Compute derivative of input array x, and organize the result into z-score standardized formulation. Once this analysis is done, normalized results are masked for those magnitudes that are smaller than std_width, in order to ignore noises.

Parameters
  • x (numpy.ndarray) – Input Values.

  • std_width (int) – Threshold values for masking noises.

Returns

idx (numpy.ndarray): Indices of discontinuous points in input array x.

Return type

numpy.ndarray

anko.stats_util.exp_decay(x: numpy.ndarray, a: float, alpha: float) → numpy.ndarray[source]

Calculate the exponential function of input array x. Note that domain of x >= 0.

f(x) = a\exp\left(-\alpha x\right).

Parameters
  • x (numpy.ndarray) – Input values.

  • a (float) – Overall normalized constant.

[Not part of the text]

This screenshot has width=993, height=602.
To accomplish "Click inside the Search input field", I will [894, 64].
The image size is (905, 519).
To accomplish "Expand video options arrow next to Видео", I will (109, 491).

  • alpha (float) – Decay rate of exponential function. Please note that f$ alpha f$ can be negative, and should be carefully utilized.

Returns

out (numpy.ndarray): Output array.

Return type

numpy.ndarray

anko.stats_util.exp_decay_fit(x: numpy.ndarray, y: numpy.ndarray, mode: str = 'log-linregress', maxfev: int = 2000, bounds=[-1e-06, 1000000.0])[source]
Parameters
  • x (numpy.ndarray) – x coordinate of input data points.

  • y (numpy.ndarray) – y coordinate of input data points.

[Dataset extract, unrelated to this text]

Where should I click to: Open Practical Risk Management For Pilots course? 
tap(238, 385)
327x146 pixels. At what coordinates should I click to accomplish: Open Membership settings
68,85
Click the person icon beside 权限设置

  • mode (str, optional) – If mode is ‘log-linregress’, underlying algorithm will perform linear regression in \log(x)-\log(y) scale, else brutal force

  • maxfev (int) –

  • bounds (list[float,float]) –

Returns

popt (numpy.ndarray): perr (numpy.ndarray):

Return type

tuple

anko.stats_util.fitting_residual(x: numpy.ndarray, y: numpy.ndarray, func, args, mask_min: float = None, standardized: bool = False) → numpy.ndarray[source]

Compute the fitting residual.

Parameters
  • x (numpy.ndarray) – x coordinate of input data points.

  • y (numpy.ndarray) – y coordinate of input data points.

  • func (callable) – Fitting function.

  • args (numpy.ndarray) – Best estimated arguments of fitting function.

  • mask_min (float, optional) – If not None, mask resuduals that are smaller than mask_min to zero. This is always performed before standardization.

  • standardized (bool, optional) – Standardize residual to z-score formalism.

Returns

res (numpy.ndarray): Residual of each corresponding data points (x, y).

Return type

numpy.ndarray

anko.stats_util.flat_histogram(x: numpy.ndarray)[source]

Deprecating…

Manually assign parameters of Gaussian distrinution if the given histogram is too flat.

In this senario the histogram of data is regarded as a local segment of a larger normal-distribution-like histogram, with standard deviation which exceeds the current consideration of domain.

Parameters of Gaussian distribution are assigned as following:
  1. Number of appearance of mode as normalization constant, a.

  2. Mode of data x as mean, x0.

  3. Standard deviation is set to infinity (numpy.inf).

Parameters

x (numpy.ndarray) – Input values.

Returns

popt (numpy.ndarray):

Assigned values for Gaussian distribution.

perr (numpy.ndarray):

Errors are set to zero.

Return type

tuple

anko.stats_util.gaussian_fit(x: numpy.ndarray, binning: str = 'auto', half: str = None, maxfev: int = 2000, bounds=[0, 1000000.0])[source]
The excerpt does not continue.